#### [Goal of the exercise]
The response should consist solely of the lines running from the line with "Task: Expand the PIS menu" to the end of the data, retyped exactly.

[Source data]
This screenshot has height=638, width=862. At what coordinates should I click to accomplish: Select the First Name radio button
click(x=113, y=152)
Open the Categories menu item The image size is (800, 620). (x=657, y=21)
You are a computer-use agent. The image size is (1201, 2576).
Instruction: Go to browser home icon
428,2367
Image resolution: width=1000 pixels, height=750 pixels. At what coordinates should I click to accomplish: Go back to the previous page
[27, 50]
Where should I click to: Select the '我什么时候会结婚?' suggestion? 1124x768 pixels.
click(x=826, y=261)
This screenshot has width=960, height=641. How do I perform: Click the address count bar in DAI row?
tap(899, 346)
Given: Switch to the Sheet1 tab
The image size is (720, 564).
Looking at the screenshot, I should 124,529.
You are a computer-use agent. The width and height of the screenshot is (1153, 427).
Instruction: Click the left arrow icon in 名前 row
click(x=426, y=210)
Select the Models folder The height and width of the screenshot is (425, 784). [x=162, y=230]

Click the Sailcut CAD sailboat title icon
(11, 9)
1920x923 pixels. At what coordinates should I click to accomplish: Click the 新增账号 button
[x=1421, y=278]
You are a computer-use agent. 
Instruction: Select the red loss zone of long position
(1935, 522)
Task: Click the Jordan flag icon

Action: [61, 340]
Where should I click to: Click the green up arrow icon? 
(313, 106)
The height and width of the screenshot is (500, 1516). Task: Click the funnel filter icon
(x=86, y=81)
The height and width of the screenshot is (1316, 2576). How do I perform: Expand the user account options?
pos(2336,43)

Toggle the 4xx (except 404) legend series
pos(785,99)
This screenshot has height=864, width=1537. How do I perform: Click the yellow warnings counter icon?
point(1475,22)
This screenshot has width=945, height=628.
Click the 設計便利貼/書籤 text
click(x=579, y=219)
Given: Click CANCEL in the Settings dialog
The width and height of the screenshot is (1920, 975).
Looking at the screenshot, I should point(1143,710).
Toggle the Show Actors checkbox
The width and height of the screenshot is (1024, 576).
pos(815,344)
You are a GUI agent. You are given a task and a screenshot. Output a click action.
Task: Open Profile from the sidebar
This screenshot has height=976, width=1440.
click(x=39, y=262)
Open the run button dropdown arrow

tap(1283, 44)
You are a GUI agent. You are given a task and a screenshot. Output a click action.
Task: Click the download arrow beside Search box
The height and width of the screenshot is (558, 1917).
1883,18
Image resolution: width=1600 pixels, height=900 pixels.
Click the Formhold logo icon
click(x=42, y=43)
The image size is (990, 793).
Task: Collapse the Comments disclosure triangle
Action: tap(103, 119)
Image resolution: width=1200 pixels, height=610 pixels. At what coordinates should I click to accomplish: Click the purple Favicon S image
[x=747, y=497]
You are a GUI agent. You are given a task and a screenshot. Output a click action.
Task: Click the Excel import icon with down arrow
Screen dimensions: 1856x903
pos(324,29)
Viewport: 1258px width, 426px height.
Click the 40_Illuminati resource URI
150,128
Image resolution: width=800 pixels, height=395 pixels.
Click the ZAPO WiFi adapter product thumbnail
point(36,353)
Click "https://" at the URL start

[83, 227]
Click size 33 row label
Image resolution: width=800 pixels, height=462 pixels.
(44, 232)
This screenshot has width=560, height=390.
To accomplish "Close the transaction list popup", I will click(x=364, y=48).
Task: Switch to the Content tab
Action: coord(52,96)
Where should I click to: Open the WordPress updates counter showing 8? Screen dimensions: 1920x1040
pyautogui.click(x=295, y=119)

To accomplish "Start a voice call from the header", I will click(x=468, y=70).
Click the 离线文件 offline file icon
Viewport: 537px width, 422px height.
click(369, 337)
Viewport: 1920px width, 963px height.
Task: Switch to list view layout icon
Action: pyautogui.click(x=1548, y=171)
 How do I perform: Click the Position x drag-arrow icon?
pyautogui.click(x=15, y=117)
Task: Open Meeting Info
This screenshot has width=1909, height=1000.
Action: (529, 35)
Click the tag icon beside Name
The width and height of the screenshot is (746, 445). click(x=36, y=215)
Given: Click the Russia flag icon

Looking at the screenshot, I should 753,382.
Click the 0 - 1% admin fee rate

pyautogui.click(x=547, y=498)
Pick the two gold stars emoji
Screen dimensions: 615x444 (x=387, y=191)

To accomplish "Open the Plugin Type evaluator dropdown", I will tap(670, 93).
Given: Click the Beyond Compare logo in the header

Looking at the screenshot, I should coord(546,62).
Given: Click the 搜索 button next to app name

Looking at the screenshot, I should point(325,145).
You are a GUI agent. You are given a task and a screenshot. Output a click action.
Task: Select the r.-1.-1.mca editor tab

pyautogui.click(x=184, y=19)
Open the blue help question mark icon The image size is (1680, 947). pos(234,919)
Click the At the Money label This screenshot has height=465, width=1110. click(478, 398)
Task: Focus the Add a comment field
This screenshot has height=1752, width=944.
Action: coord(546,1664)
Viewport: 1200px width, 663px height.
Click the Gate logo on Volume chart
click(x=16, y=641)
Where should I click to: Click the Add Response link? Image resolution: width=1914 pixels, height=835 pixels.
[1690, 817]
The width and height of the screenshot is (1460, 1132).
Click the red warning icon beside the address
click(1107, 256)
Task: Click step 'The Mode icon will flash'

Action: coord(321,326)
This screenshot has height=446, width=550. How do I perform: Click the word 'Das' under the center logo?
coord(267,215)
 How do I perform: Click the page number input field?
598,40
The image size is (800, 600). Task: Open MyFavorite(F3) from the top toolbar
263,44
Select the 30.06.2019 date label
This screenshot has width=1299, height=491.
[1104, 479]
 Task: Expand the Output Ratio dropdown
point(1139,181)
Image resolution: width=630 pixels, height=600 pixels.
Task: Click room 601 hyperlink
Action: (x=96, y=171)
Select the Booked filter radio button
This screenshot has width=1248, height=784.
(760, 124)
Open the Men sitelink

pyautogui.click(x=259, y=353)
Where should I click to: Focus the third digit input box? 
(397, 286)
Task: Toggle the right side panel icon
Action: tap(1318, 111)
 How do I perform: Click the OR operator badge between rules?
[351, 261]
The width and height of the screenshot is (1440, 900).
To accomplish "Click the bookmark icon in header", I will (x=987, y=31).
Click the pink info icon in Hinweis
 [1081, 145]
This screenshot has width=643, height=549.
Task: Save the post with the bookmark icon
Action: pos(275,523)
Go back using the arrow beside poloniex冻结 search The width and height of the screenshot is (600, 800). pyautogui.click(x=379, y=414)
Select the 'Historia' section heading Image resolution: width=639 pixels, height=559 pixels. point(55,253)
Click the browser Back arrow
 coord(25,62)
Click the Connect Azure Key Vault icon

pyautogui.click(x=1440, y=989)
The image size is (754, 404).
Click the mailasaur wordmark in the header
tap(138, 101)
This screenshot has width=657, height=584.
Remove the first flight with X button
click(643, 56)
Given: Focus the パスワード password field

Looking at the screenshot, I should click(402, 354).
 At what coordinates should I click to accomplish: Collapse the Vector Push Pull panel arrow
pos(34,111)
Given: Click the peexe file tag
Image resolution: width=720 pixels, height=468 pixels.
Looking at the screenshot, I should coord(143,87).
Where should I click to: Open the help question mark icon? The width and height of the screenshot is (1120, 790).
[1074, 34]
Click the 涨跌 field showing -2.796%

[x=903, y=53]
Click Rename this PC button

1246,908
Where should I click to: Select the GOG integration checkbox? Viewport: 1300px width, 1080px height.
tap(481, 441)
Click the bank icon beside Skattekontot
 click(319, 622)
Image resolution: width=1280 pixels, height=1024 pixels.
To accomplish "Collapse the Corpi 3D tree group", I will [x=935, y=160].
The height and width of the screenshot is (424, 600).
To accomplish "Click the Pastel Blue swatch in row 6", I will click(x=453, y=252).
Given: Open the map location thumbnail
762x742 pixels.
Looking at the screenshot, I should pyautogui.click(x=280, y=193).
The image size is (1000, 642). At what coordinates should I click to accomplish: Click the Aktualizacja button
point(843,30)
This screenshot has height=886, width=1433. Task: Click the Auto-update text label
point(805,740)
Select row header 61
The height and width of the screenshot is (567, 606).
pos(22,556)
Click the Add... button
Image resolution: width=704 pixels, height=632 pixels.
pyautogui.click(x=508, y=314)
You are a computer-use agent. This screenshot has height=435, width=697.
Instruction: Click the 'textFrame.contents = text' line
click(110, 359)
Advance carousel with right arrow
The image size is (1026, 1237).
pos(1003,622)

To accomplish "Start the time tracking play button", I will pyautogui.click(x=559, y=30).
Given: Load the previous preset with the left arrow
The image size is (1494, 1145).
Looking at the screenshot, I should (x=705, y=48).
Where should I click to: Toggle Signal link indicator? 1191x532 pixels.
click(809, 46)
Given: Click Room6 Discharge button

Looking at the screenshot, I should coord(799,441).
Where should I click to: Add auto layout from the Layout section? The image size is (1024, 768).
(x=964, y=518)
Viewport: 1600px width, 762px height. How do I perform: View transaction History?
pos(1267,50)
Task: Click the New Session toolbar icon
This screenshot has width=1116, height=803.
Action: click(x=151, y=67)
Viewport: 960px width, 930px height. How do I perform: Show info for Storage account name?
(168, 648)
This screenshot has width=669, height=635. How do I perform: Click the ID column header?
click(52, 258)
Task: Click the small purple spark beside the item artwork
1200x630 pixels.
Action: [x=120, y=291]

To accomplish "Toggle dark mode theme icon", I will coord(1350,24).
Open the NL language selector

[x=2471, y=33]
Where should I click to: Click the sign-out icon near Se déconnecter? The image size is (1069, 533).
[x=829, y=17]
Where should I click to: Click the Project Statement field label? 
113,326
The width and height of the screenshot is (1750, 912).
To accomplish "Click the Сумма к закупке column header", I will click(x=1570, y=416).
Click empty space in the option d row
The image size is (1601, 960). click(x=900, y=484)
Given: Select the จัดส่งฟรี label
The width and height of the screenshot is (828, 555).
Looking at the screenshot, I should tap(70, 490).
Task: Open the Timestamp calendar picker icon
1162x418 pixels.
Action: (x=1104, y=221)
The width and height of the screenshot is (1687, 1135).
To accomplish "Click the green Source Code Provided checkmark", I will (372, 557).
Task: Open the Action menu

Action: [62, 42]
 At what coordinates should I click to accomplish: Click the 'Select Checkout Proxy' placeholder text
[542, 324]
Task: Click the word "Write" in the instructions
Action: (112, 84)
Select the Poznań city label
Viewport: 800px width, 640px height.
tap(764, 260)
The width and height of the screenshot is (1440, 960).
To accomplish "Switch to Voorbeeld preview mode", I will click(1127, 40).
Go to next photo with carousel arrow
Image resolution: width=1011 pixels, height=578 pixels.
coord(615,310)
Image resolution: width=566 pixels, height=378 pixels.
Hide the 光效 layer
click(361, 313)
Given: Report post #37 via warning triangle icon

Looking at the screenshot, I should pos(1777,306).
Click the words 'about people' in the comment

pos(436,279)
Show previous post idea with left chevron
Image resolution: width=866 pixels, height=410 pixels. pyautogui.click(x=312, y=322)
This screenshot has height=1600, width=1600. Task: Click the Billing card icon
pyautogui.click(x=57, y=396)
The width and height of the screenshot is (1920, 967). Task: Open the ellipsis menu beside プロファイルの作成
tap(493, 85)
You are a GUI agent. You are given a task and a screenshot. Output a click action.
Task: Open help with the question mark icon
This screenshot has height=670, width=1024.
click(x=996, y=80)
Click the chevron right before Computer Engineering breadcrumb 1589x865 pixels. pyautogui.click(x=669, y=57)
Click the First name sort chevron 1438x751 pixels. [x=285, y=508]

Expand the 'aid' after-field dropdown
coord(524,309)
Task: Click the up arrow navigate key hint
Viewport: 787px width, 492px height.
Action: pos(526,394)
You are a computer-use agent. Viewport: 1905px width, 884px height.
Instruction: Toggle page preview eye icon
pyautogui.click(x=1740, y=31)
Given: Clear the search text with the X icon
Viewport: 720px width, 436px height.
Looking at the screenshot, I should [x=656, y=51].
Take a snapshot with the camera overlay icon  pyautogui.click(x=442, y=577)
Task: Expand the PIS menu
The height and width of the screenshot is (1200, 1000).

#### [Answer below]
Task: Expand the PIS menu
The height and width of the screenshot is (1200, 1000).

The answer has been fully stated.